TO-DO ITEM
Reproduce the lines below without changes, everything from the first one down through the line containing "cell-bookname: Networking is". Leave the pictures out of your copy.

Lines from a data source:
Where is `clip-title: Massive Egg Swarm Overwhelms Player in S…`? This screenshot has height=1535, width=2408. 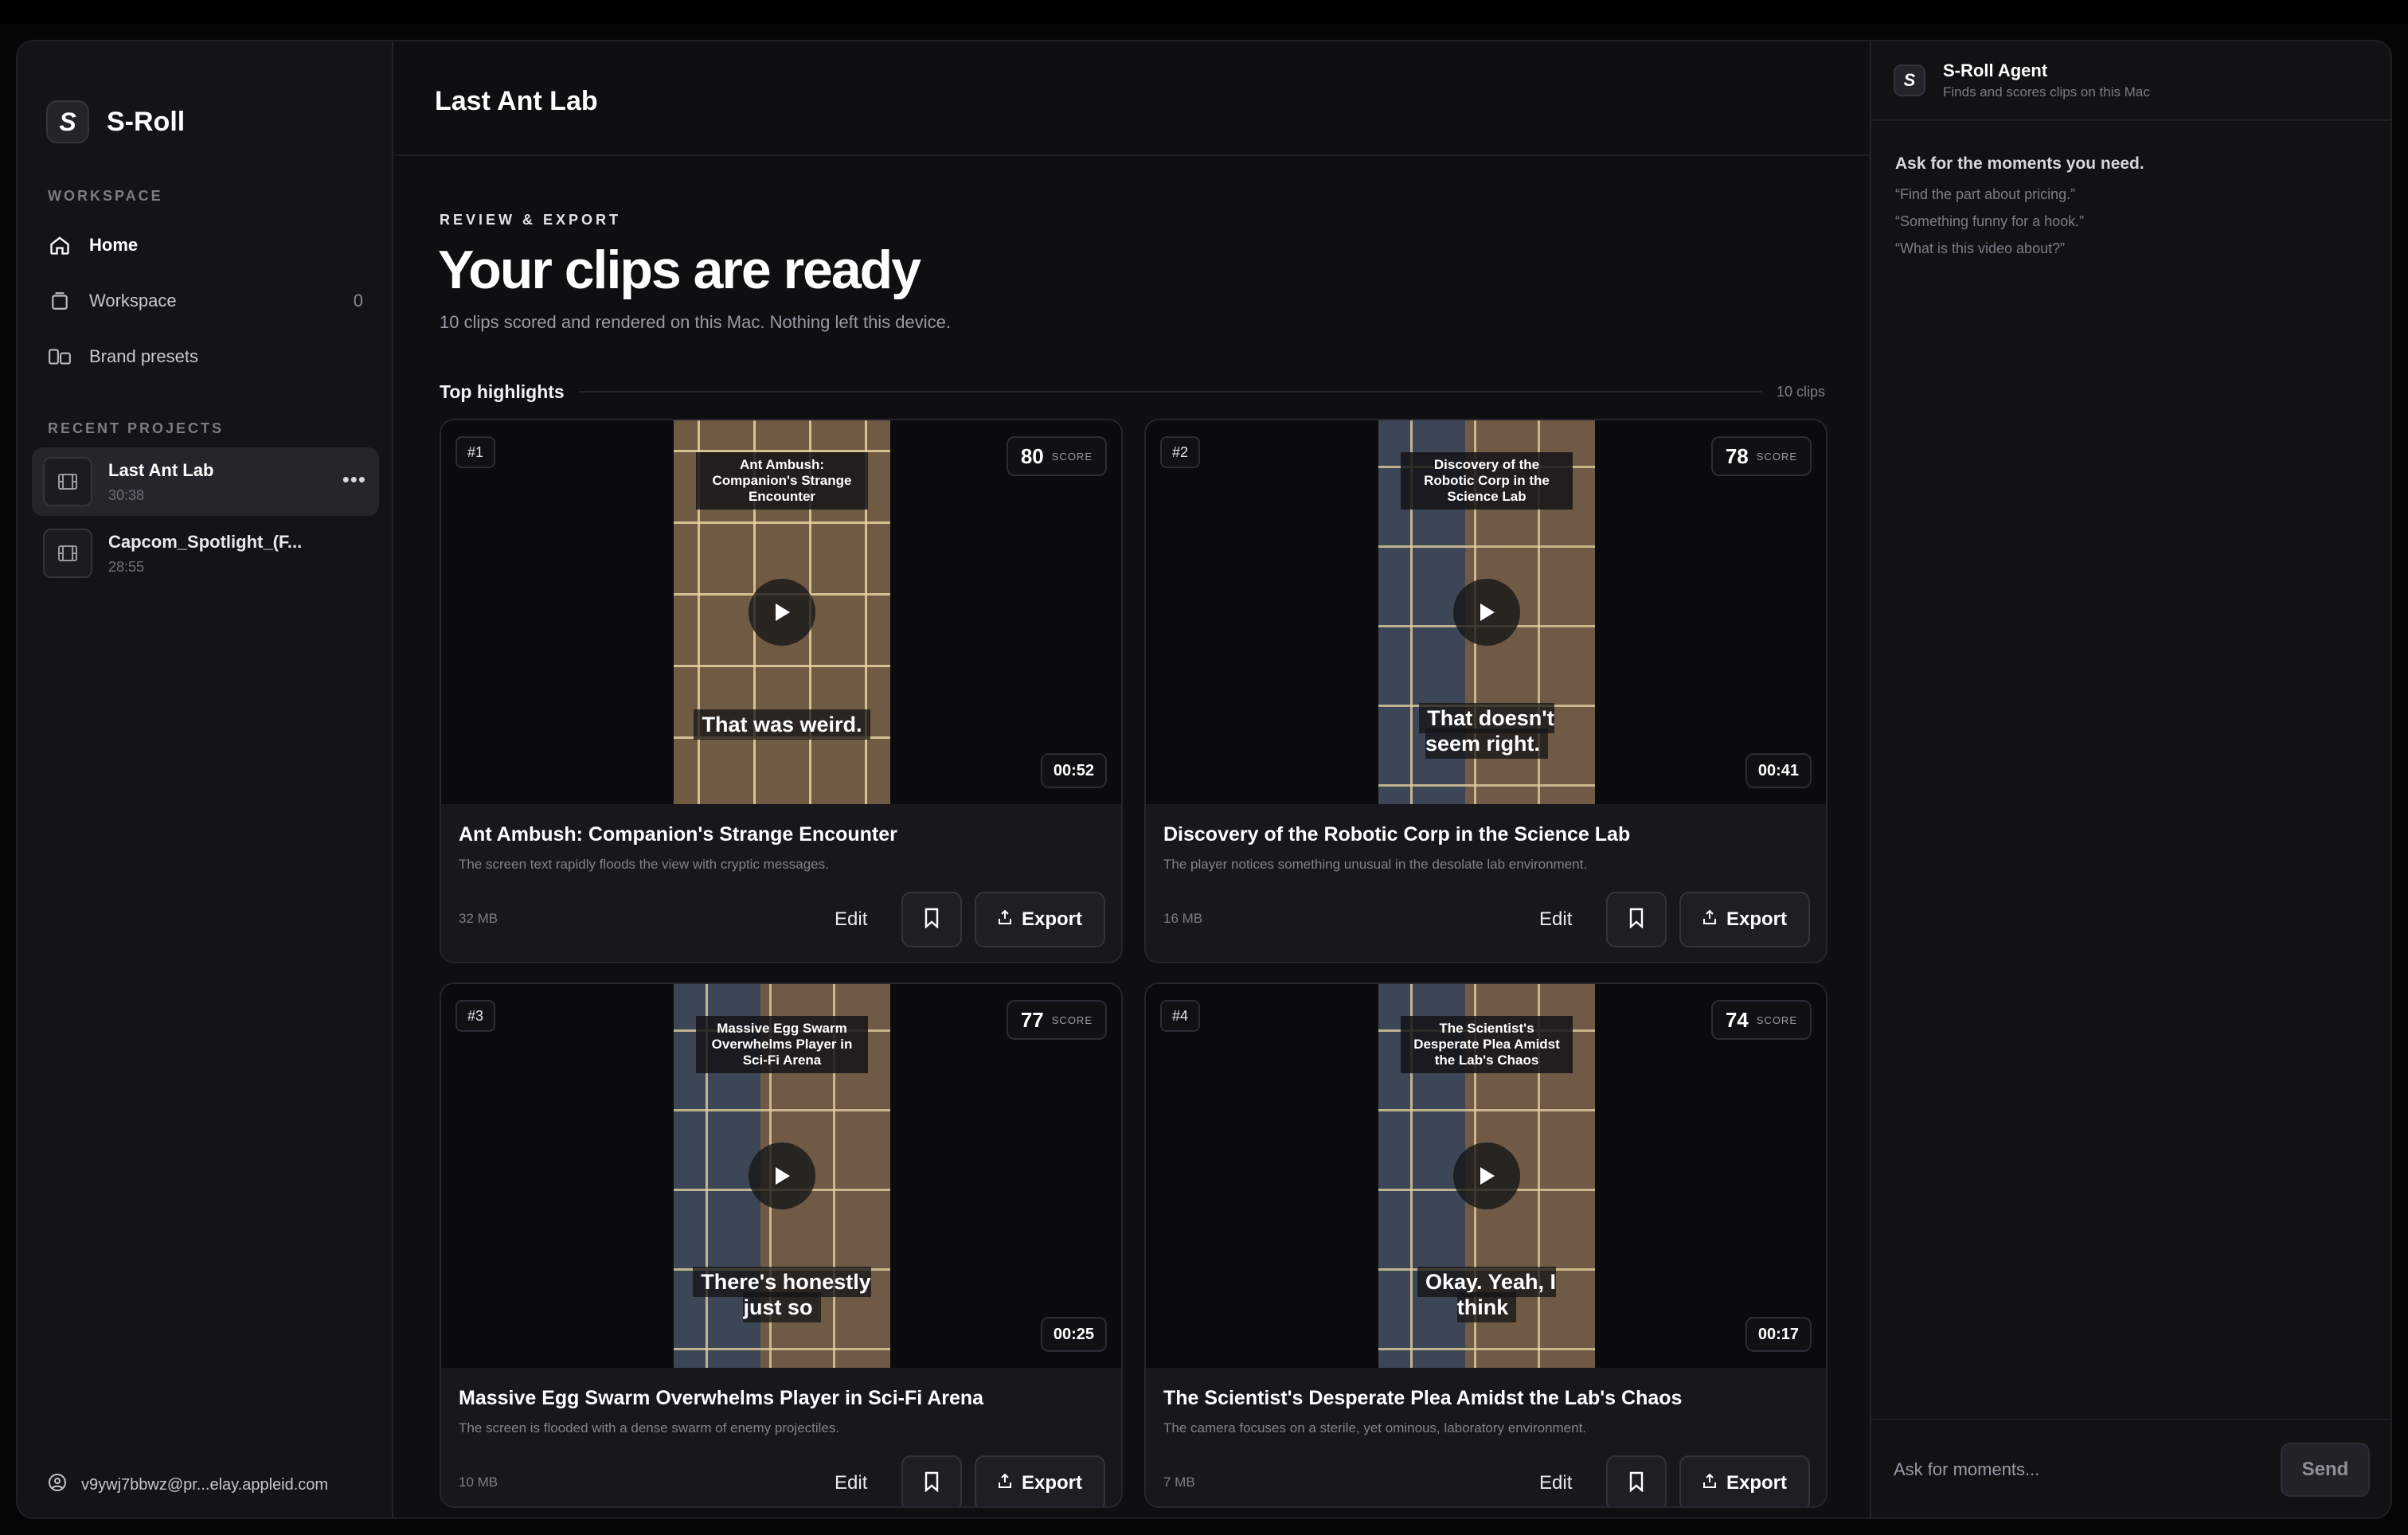
clip-title: Massive Egg Swarm Overwhelms Player in S… is located at coordinates (722, 1398).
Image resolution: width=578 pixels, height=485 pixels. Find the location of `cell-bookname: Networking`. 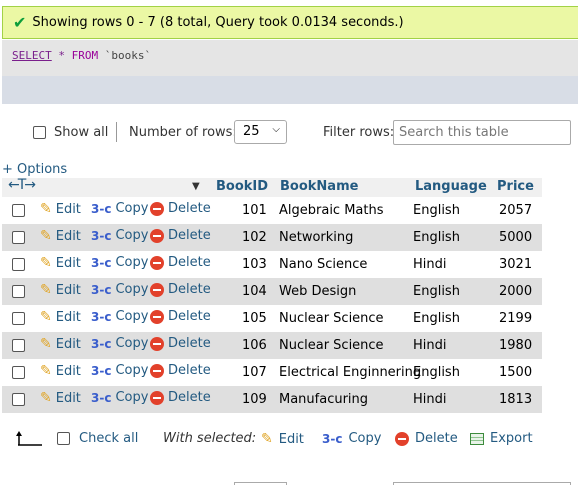

cell-bookname: Networking is located at coordinates (316, 238).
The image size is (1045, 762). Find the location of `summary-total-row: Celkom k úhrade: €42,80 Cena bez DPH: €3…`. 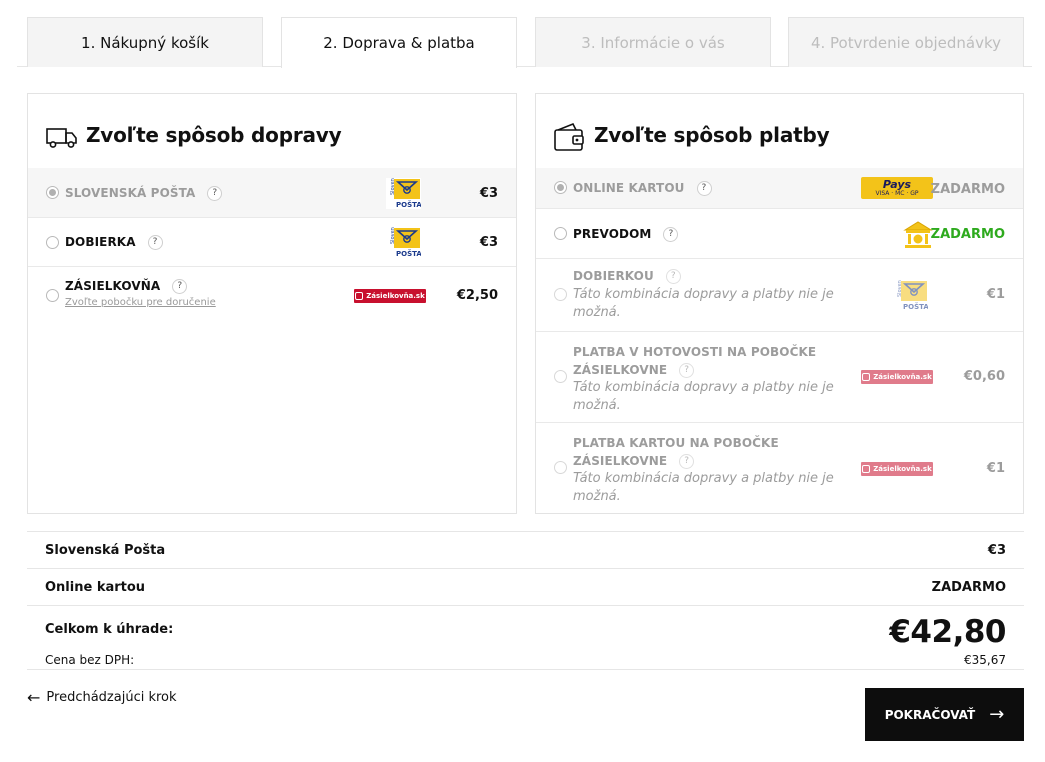

summary-total-row: Celkom k úhrade: €42,80 Cena bez DPH: €3… is located at coordinates (526, 638).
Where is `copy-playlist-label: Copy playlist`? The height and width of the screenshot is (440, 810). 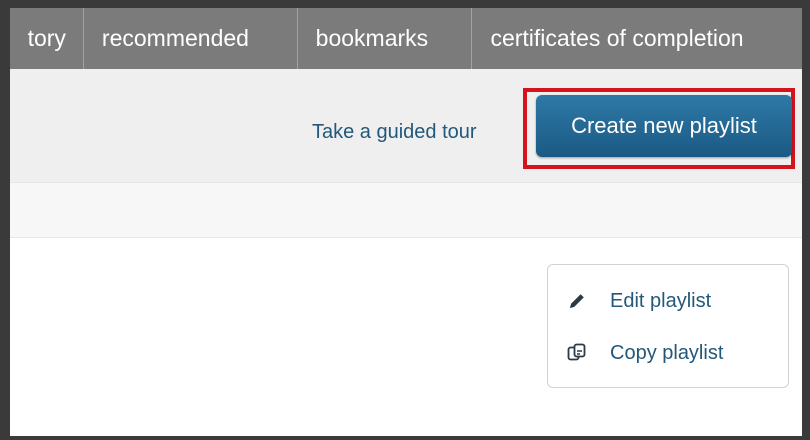
copy-playlist-label: Copy playlist is located at coordinates (667, 352).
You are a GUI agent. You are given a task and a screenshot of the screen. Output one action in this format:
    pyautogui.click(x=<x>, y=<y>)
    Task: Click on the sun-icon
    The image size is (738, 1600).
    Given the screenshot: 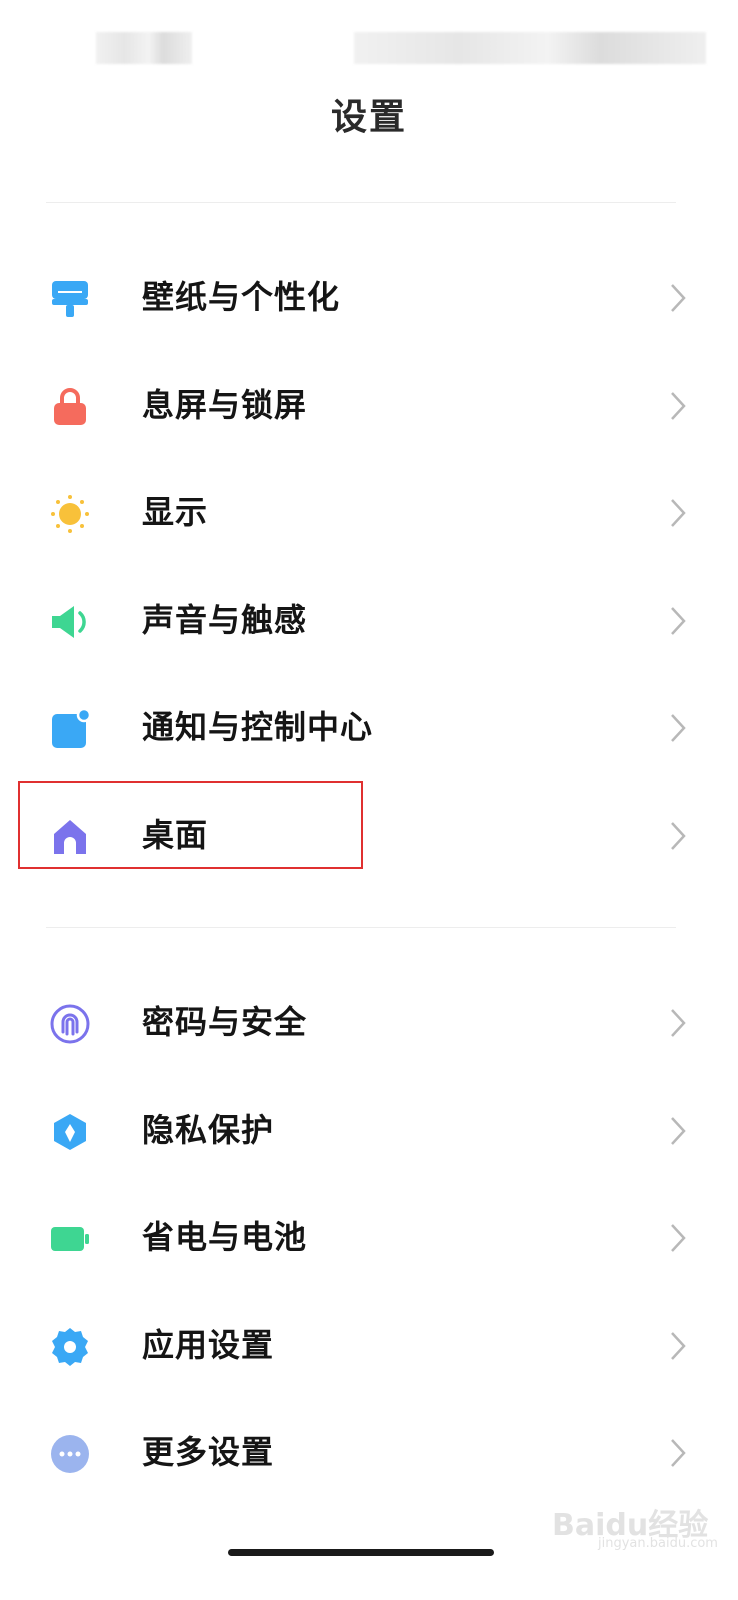 What is the action you would take?
    pyautogui.click(x=70, y=514)
    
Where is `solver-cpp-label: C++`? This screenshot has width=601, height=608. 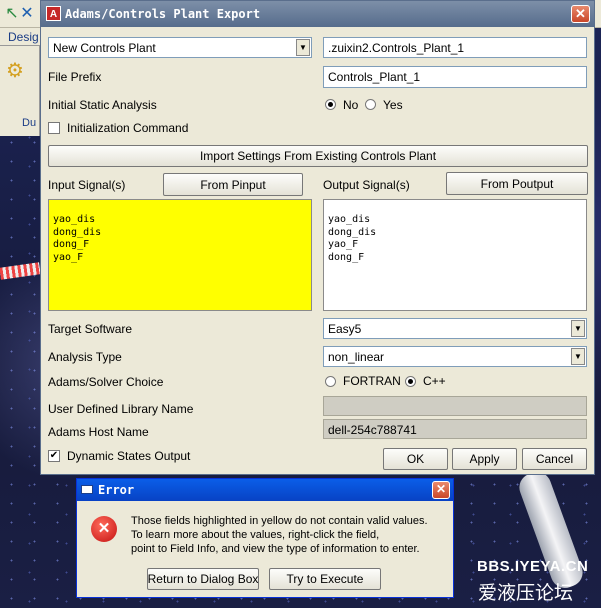 solver-cpp-label: C++ is located at coordinates (434, 381).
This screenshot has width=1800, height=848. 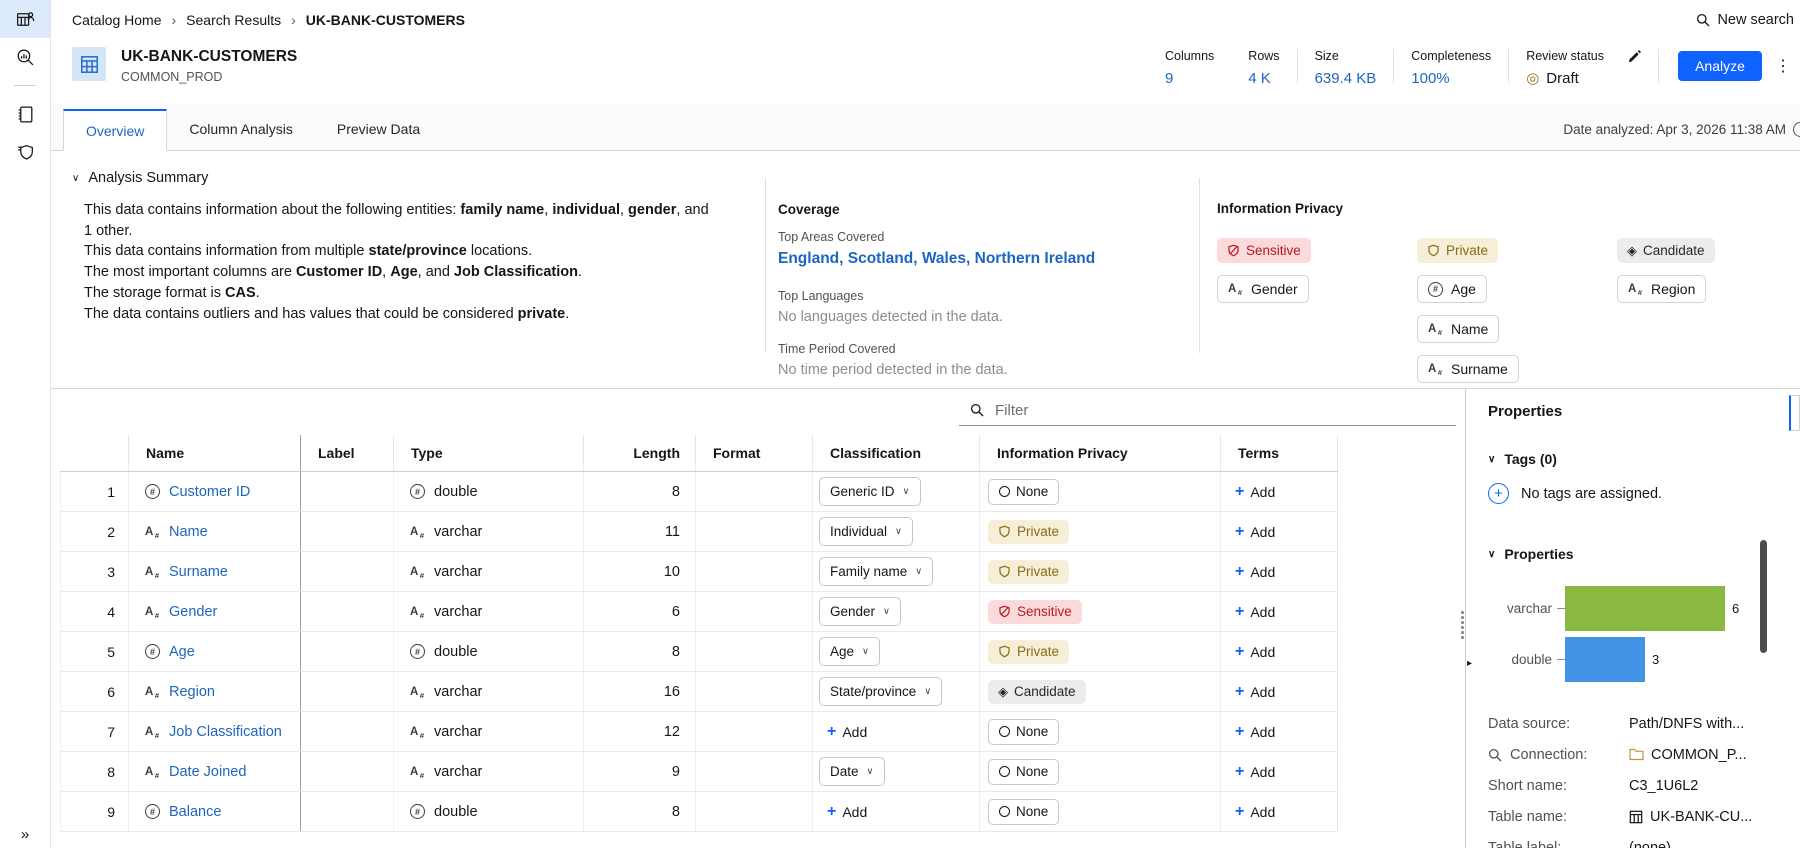 What do you see at coordinates (1644, 459) in the screenshot?
I see `tags-section-toggle: ∨ Tags (0)` at bounding box center [1644, 459].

TASK OUTPUT
Where is `clip-title: Massive Egg Swarm Overwhelms Player in S…`? This screenshot has height=1535, width=2408. 
clip-title: Massive Egg Swarm Overwhelms Player in S… is located at coordinates (722, 1398).
Image resolution: width=578 pixels, height=485 pixels. Find the location of `cell-bookname: Networking`. 

cell-bookname: Networking is located at coordinates (316, 238).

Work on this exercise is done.